The Slack message I built EZLogs to kill

The Slack message I built EZLogs to kill — EZLogs Blog

Blog · May 30, 2026

The Slack message I built EZLogs to kill.

At three jobs in a row, the same message kept landing in the engineering channel: “hey can someone check what this user did yesterday for the support thread I’m on?” The dance after that was always the same.

Open Kibana, or production logs, or whichever centralized log thing the company had. Grep for the customer’s email. Scroll past three hundred lines of SQL and Rack noise. Find the request. Trace it into the background jobs it spawned. Translate the result into a sentence a person could read. Paste the sentence into the support thread. Get pinged two hours later by someone else asking about a different user.

Once a week, fine. Five times a day, it’s a job nobody listed in the offer letter.

The thing that finally clicked for me wasn’t that the tooling was bad. It’s that the role was wrong. Engineers were the translators because nothing else could read the logs. The production-log file is a plain-text dump intended for the human who wrote the code. There’s no story in it, no chronology of one customer’s action across HTTP and jobs and DB writes, no plain-English summary. The dashboard tools that exist on top of logs — Datadog, New Relic, Honeycomb — tell you whether the system is healthy. They don’t tell you what one customer did.

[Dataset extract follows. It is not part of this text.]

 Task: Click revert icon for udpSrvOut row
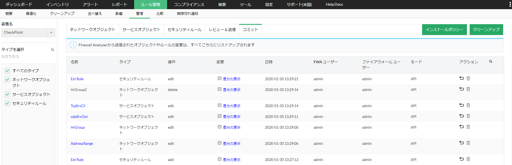point(462,116)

I got tired of being the translator, so I wrote the thing that translates.

What I shipped

EZLogs is a Rails gem and a server. The install is two lines:

bundle add ez_logs_agent<br>rails generate ez_logs_agent:install

The generator drops one initializer that reads ENV["EZLOGS_API_KEY"]. No per-controller code. No include Auditable on your models. No manual correlation IDs to thread through your code.

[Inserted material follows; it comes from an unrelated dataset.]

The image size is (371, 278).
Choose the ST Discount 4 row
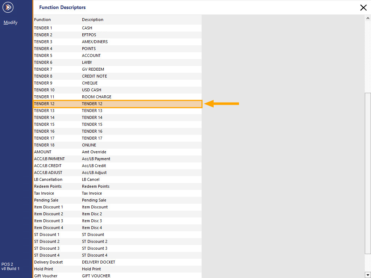pyautogui.click(x=117, y=255)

The gem hooks into three places in Rails:

Rack middleware for HTTP requests. Captures the path, status, duration, current user if your app sets one, and the params (sensitive fields redacted).

ActiveJob and Sidekiq lifecycle hooks for background jobs. Captures the job class, queue, arguments, outcome, and timing for everything from perform_now to perform_later across processes.

ActiveRecord callbacks for database writes. Captures the model, primary key, operation, and before/after values for the columns that changed.

Events are buffered in memory and shipped out-of-band over a separate HTTP connection. The agent never raises into your request path. If the EZLogs server is unreachable, the agent buffers up to ten thousand events and retries with backoff. If the buffer overflows, the oldest events drop. I’d rather lose the oldest events than 500 a customer.

The server is where the magic happens, and the magic is boring on purpose. Every event from one user’s action shares a correlation ID. That ID travels from the HTTP request into the jobs the request enqueued, into the DB writes those jobs make, and out the other side. The server stitches the three streams together and produces one card per user action — not one per request.

The card looks like this:

The title is a sentence. Created order #4300. Triggered by Sarah. The body has the entities the action touched, the outcome, when it started, and how long it took. The What happened behind the scenes section is collapsed by default and contains the underlying events — the HTTP POST to /orders, the database change that created the row, every job and email that fired afterward.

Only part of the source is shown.